* Vorgegebener Text

Wo kriege ich meine Modelvorlagen für die Zeichnungen nur her?

Ich wurde mal gefragt, wo ich meine Modelvorlagen für die Zeichnungen her bekomme. Ganz einfach: Dem Internet!

Nein, ganz so einfach ist es natürlich nicht, und auch der Weg zum “jetzigen Ist-Zustand” war ein langer, und ist lange noch nicht vorüber. Ich bin sicherlich nicht so bekannt, dass ich täglich angesprochen, angemailt oder angerufen werde, ob diejenige mal für mich modeln kann. Bis dahin ist es noch ein ganz langer Weg…

Als ich angefangen habe zu zeichnen, das war 2003, habe ich mir nicht viel dabei gedacht und habe Bilder aus dem Internet genommen. Mal ehrlich, denkt nicht fast jeder so? Was im Internet ist, darf ich doch ruhig nutzen, verändern und selber veröffentlichen… weit gefehlt! Man sollte sich, bevor man Bilder und Modelvorlagen aus dem Internet nutzt, mit den Nutzungsrechten vertraut machen. Einige Bilder können frei genutzt werden, andere wiederum nicht. Ich war damals blauäugig, und habe darüber eigentlich nicht nachgedacht. Und genau dieses “nicht nachdenken” wurde für mich sehr schmerzlich.

* Vorliegende Einträge
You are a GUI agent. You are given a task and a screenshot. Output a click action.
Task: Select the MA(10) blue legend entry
* * *
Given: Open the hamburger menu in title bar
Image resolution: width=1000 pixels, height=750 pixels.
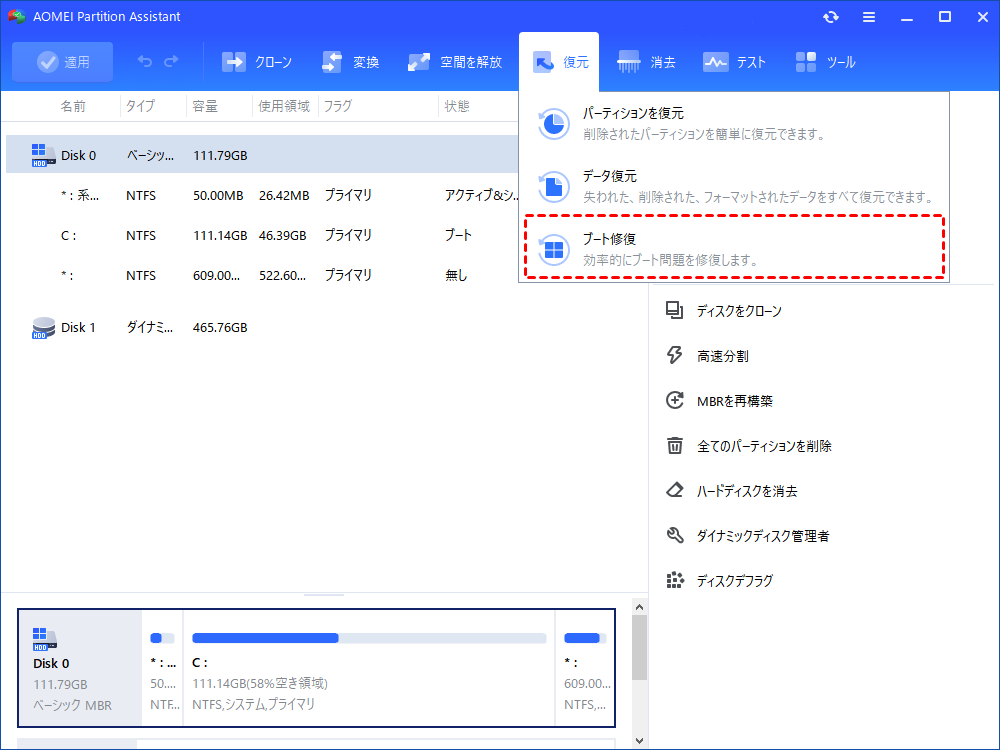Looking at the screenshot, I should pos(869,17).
...
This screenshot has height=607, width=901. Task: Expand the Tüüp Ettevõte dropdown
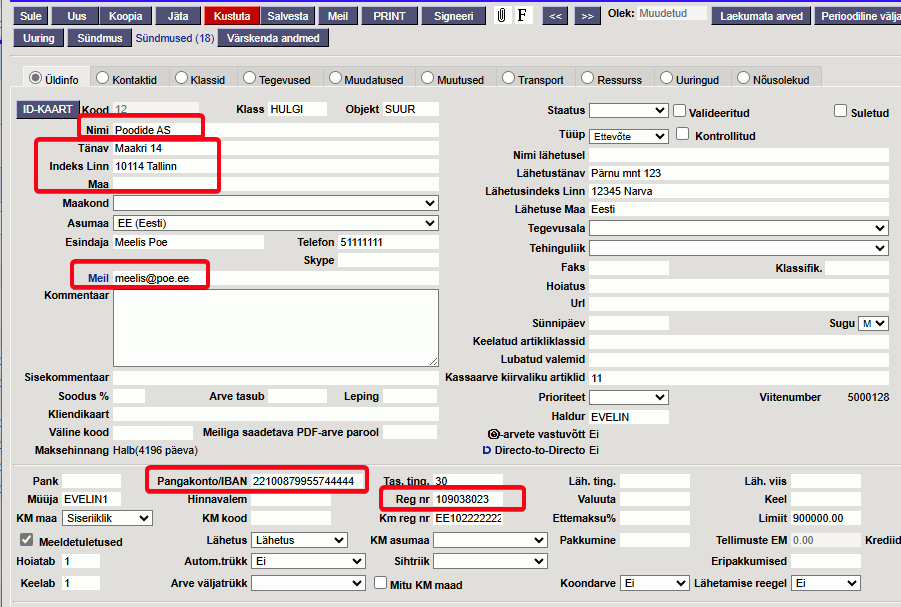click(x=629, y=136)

* Aufgabe A
Nenne alle Tätigkeiten, die man laut dem Text über Modelvorlagen mit Inhalten aus dem Internet vermeintlich ruhig ausüben darf.
* Aufgabe B
Schreibe aus dem Text über Modelvorlagen die Stelle ab, die mit „Als ich angefangen“ beginnt und mit „mich sehr schmerzlich.“ endet.
Verwende zur Bearbeitung ausschließlich den Text über Modelvorlagen.

* Antwortfeld A
nutzen, verändern, selber veröffentlichen

* Antwortfeld B
Als ich angefangen habe zu zeichnen, das war 2003, habe ich mir nicht viel dabei gedacht und habe Bilder aus dem Internet genommen. Mal ehrlich, denkt nicht fast jeder so? Was im Internet ist, darf ich doch ruhig nutzen, verändern und selber veröffentlichen… weit gefehlt! Man sollte sich, bevor man Bilder und Modelvorlagen aus dem Internet nutzt, mit den Nutzungsrechten vertraut machen. Einige Bilder können frei genutzt werden, andere wiederum nicht. Ich war damals blauäugig, und habe darüber eigentlich nicht nachgedacht. Und genau dieses “nicht nachdenken” wurde für mich sehr schmerzlich.